What happens when initializing multiple objects in a for loop with the same variable name?

Question

In this loop there is one variable named pawn , but the loop creates 8 Pawn (s) using that one variable. How is this possible? And, are we able to differentiate each pawn that is created from this one variable?

public void setUpChessPieces() {
    for (int i = 0; i < ChessGame.EIGHT; i++) {
        //param 1:row, param 2:col, param 3:player#, param4:chess piece color
        Pawn pawn1 = new Pawn(1, i, 1, "white");
        //squares has a setPiece method
        squares[1][i].setPiece(pawn1);
    }
}

Answer 1

When you say

squares[1][i].setPiece(pawn1);

you save the reference that you created with new . Each time you call new you create a temporary reference named pawn1 , but then you save it with the aforementioned call to setPiece . As long as squares has the reference, it isn't eligible for garbage collection.

Answer 2

A short cook-down of what happens would look like this:

new Pawn(1, i, 1, "white");

The JVM allocates a new Object on the heap.

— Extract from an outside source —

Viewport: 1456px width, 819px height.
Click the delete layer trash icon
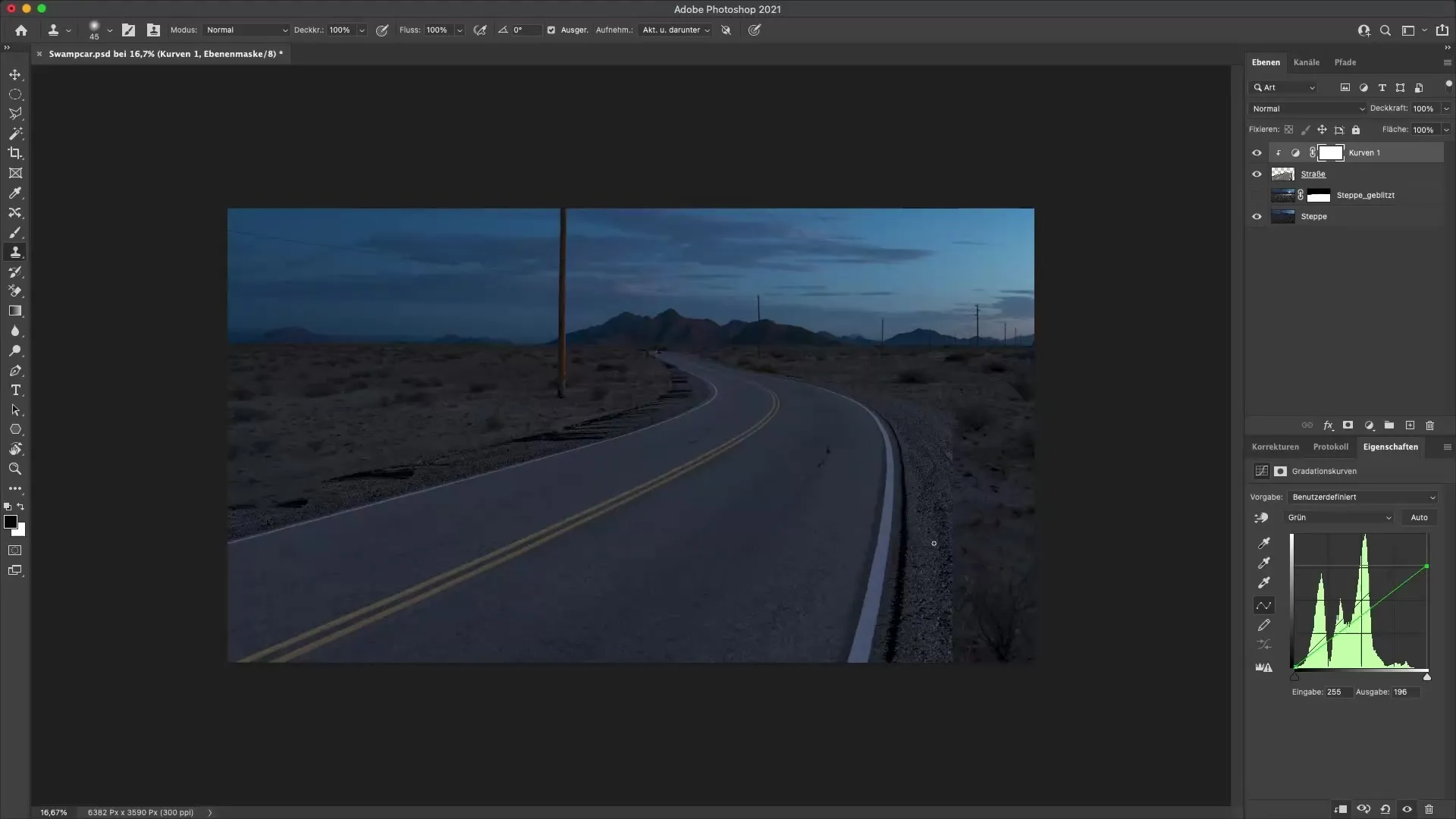[1430, 425]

Pawn pawn1 = new Pawn(1, i, 1, "white");

A reference to the newly allocated Object gets assigned to pawn1 . Think of a reference as a value saying "look for the Object at this place in the Heap".

squares[1][i].setPiece(pawn1);

setPiece is being called with the reference to the Object.

The loop terminates, pawn1 "disappears". This does only mean that pawn1 itself isn't accessible anymore. The Object itself is being stored on the heap and thus won't disappear. This process repeats all over until the loop completes.

The process by which an Object gets destroyed is called garbage-collection and doesn't affect any objects that are still in use (like the Object to which a reference was stored in pawn1 ).

How can these pawns be differentiated?
Thanks to the reference. Each Object is being stored in a different location on the heap. All one has to do is to compare the locations to notice the difference (from a JVM-internal POV).

Answer 3

How is this possible?

It is possible because at each iteration of the for loop a pawn instance is created. pawn1 is just an identifier to the created object . Each object created within the for loop iteration is an independent object stored in heap memory.

Pawn pawn1 = new Pawn(1, i, 1, "white");

And are we able to differentiate each pawn that is created from this one variable?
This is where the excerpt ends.